**WHAT YOU HAVE TO DO:**
Copy each of the entries below word for word, leaving out the pictures.

[Begin STORED DATA]

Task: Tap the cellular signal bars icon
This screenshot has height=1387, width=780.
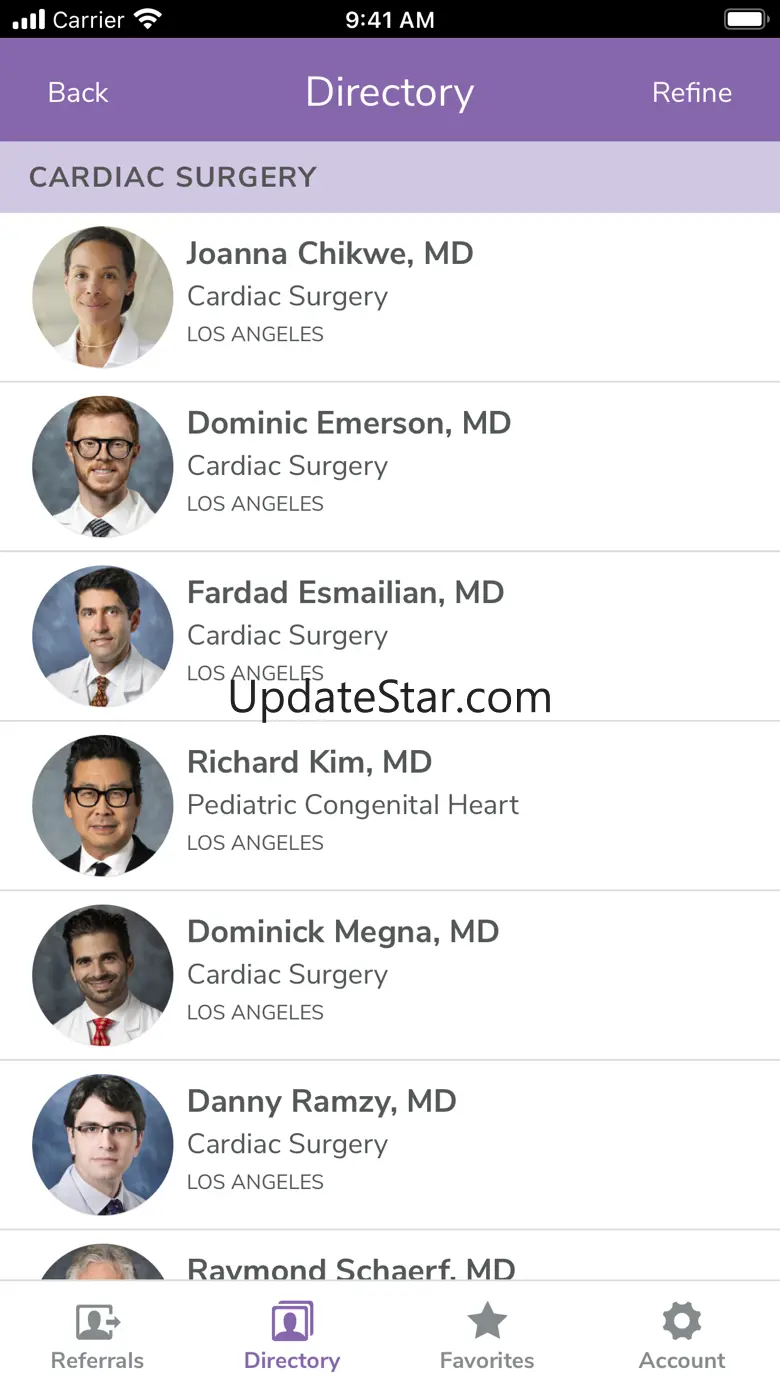Action: [29, 19]
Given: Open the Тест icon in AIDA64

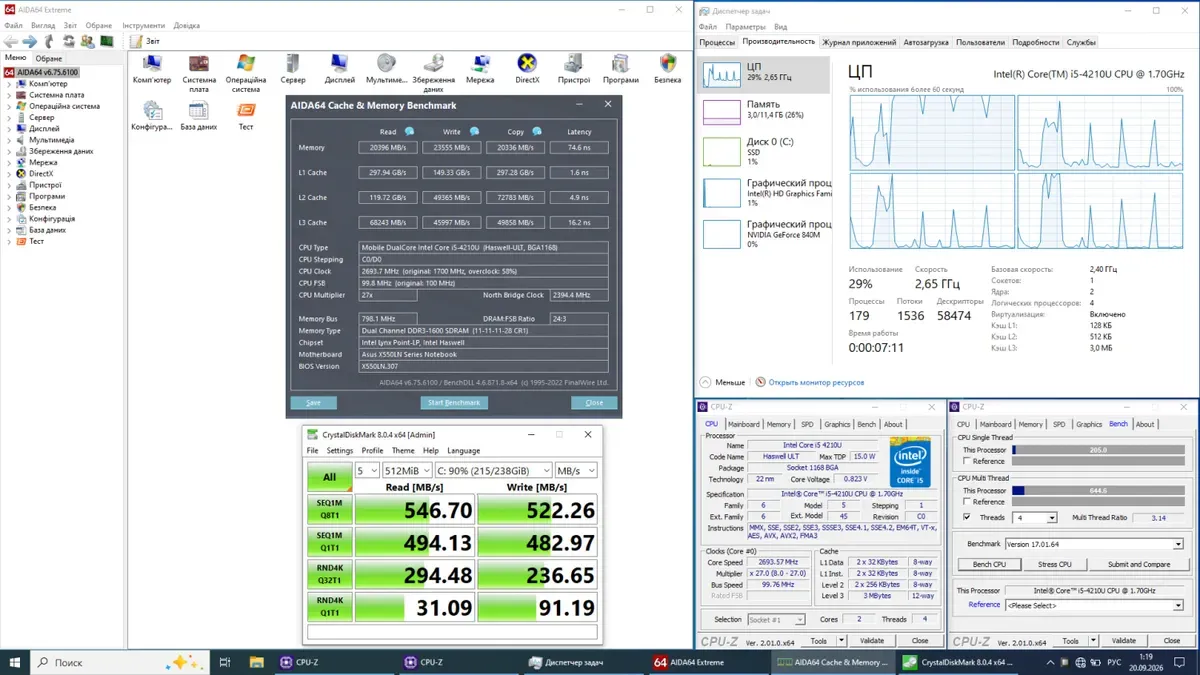Looking at the screenshot, I should coord(246,112).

[End STORED DATA]

**THE RESPONSE:**
Task: Tap the cellular signal bars icon
This screenshot has height=1387, width=780.
Action: [29, 19]
Given: Open the Тест icon in AIDA64

Looking at the screenshot, I should coord(246,112).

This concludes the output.